I have been trying to understand the thinking and motives behind this idea by the Cabinet of keeping approval of privatisation transactions away from parliamentary scrutiny.

I only have conspiracy theories. Lately, we have been holding a record number of investor conferences in the capitals of rich Gulf countries and what I gather is that the feedback from these meetings is that many sovereign wealth funds from that region are interested in privatisation deals here.

I am told investors from the rich Gulf States are scared of the long approval procedures and processes that a potential investor interested in a privatisation deal in Kenya has to go through, including the risk of being dragged before Parliament to be interrogated.

It is said that the rich Arabs also have interest in public-private partnership (PPP) deals. Major changes in the PPP framework may happen in the coming months.

President William Ruto showed keen interest in the privatisation space right from the beginning of his administration.
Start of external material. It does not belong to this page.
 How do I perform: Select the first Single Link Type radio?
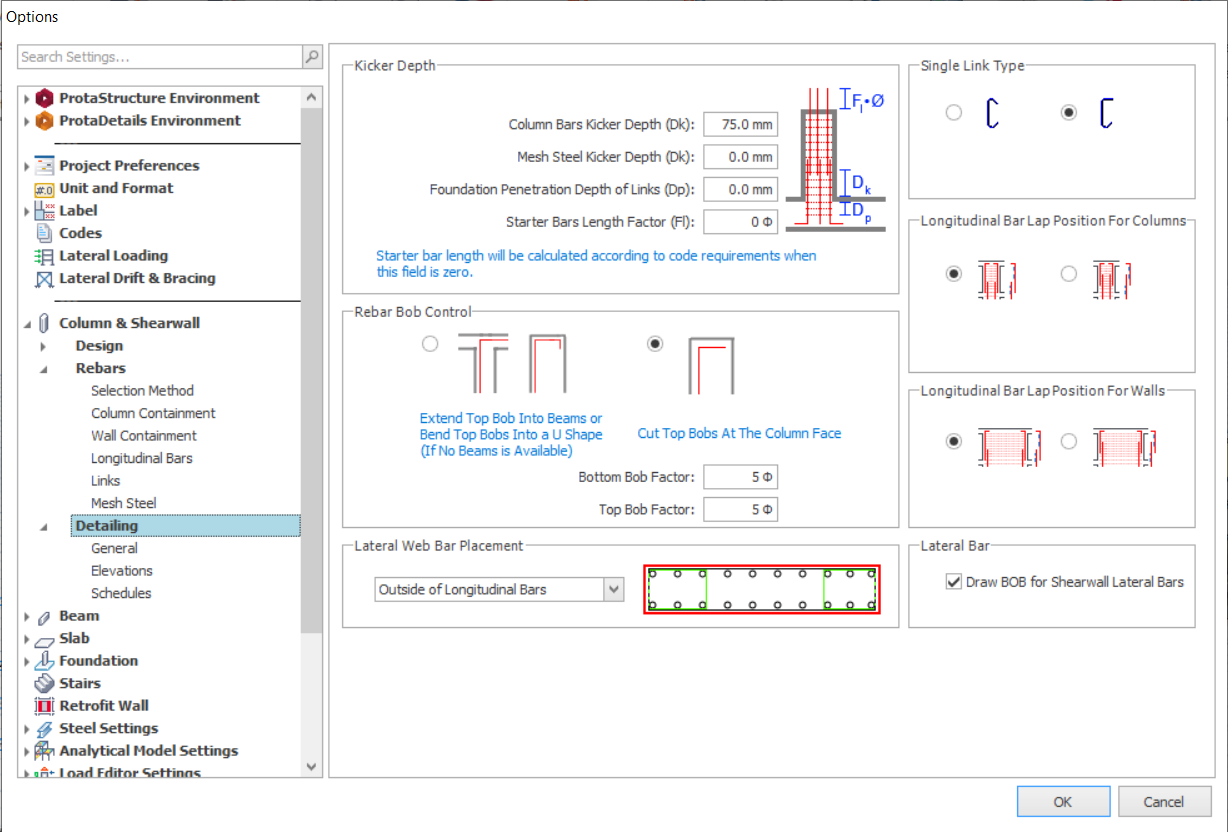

During the first bell-ringing ceremony at the Nairobi Securities Exchange that he officiated in January, he publicly chastised the CEO of the Privatisation Commission, John Kosgey, for doing no work.

"You should refund the money we have spent on your salaries," he said, charging that the Commission had not processed any privatisation transaction in the past 13 years.

In my view, we are making a big mistake by seeking to remove parliamentary oversight in the approval of privatisation transactions.

History has taught us that when you move and transfer assets of parastatals without the involvement of constitutionally-mandated oversight bodies, you open the floodgates for the corrupt elite who will always angle to grab public assets on the cheap.

There are many examples but one individual whose exploits best illustrate the point I am making: the late Naushad Merali.

The lack of adequate oversight over privatisation deals is why oligarchs of the era of former President Daniel Arap Moi like the late Merali became instant billionaires from privatisation deals.

In 1994, he made big money purchasing shares belonging to the State-owned Industrial & Commercial Development Corporation (ICDC) in the tyre maker — Firestone East Africa — in a privatisation where the State lost Sh459 million, according to a report by then Auditor-General (Corporations) W. Kemei.

The liberalisation of the telecoms sector in 1999 also opened the door for local oligarchs to make billions from privatisation transactions.

Teaming up with the French media giant Vivendi in a joint venture in which he owned a 40 percent stake in the envisaged local telco, they clinched the second mobile telephony licence, for KenCell, at $55 million (Sh5.5 billion at current exchange rates).

Did Merali pay the billions for the shares or was it another case of free carried interest (FCI) for the well-connected, as happened in the infamous Mobitelea case?

And what prompted Vivendi to sell KenCell to Celtel after only five years? We may not have the answers, but I recently came across correspondence showing that a French court had investigated transactions between Vivendi, Naushad and shell companies based in Mauritius for money laundering and other suspicious transactions.